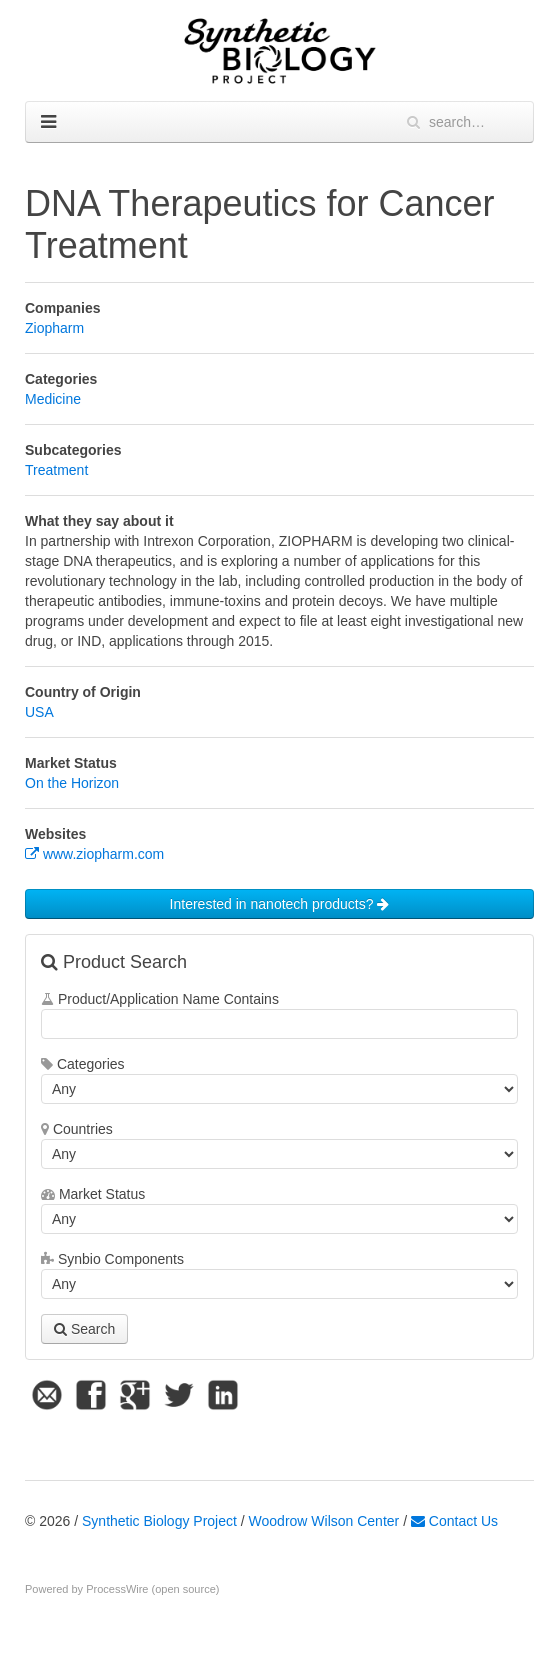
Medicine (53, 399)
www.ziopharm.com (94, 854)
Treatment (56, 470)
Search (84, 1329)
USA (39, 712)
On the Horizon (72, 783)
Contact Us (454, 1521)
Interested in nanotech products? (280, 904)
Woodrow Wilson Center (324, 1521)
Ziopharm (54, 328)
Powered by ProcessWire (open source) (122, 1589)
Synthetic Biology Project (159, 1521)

◆ ◆ ◆

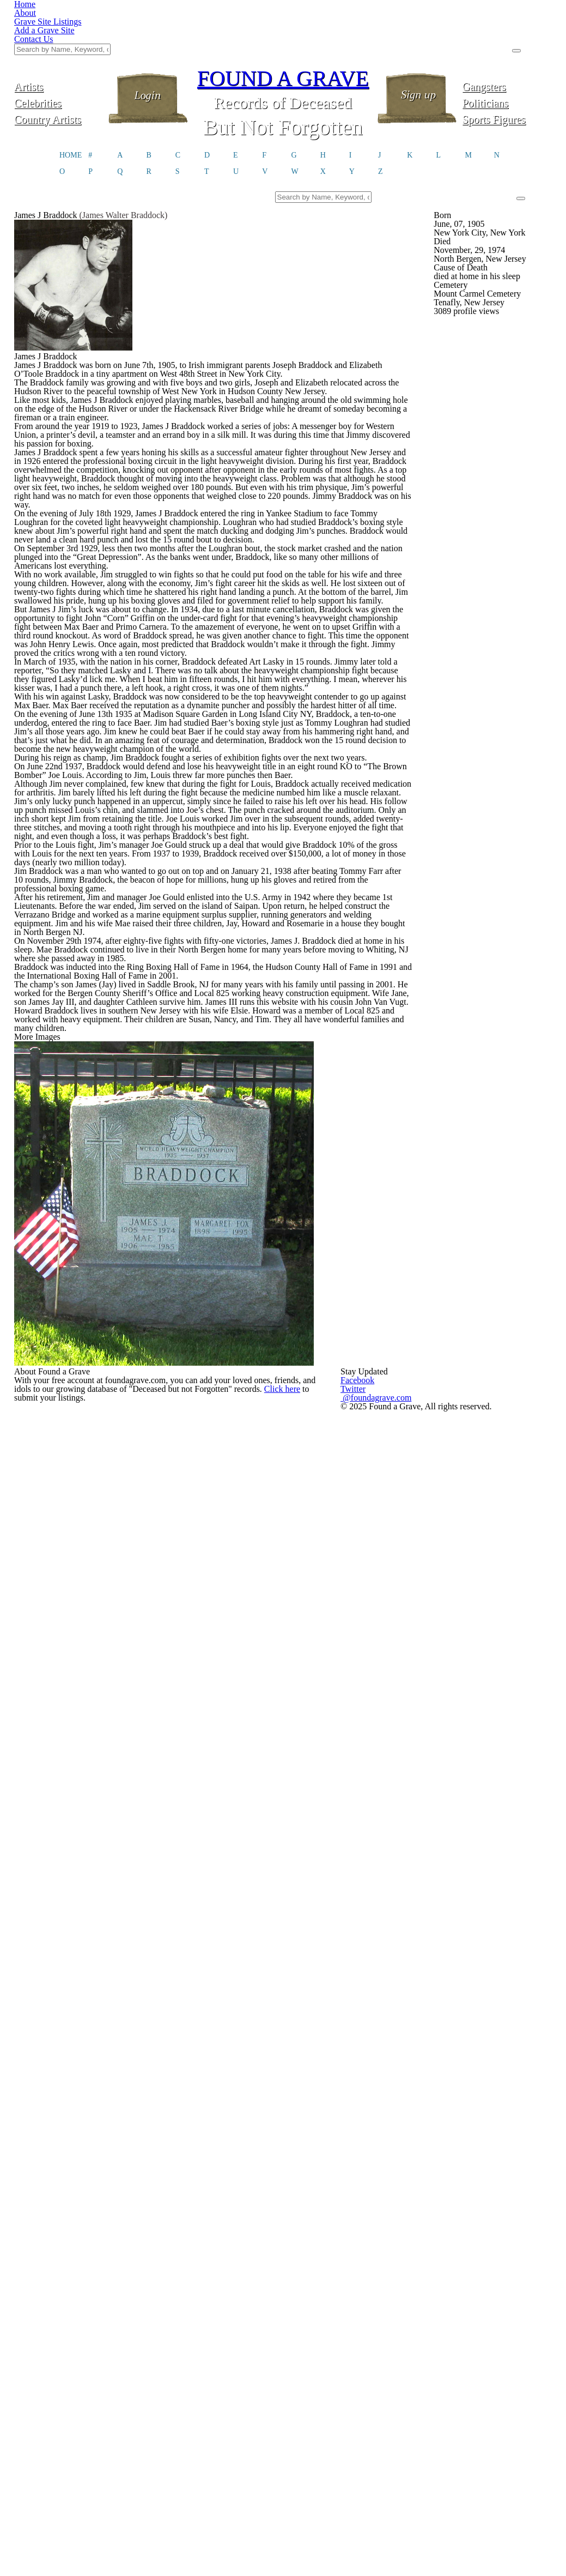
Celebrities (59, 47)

◆ ◆ ◆

Change "nanotech" to "nanotechnology" in the records from the line with "Interested in nanotech products? (280, 904)" up to and including the line with "Powered by ProcessWire", leaving everything else as is, and give only those lines.

__Task answer__:
Interested in nanotechnology products? (280, 904)
Woodrow Wilson Center (324, 1521)
Ziopharm (54, 328)
Powered by ProcessWire (open source) (122, 1589)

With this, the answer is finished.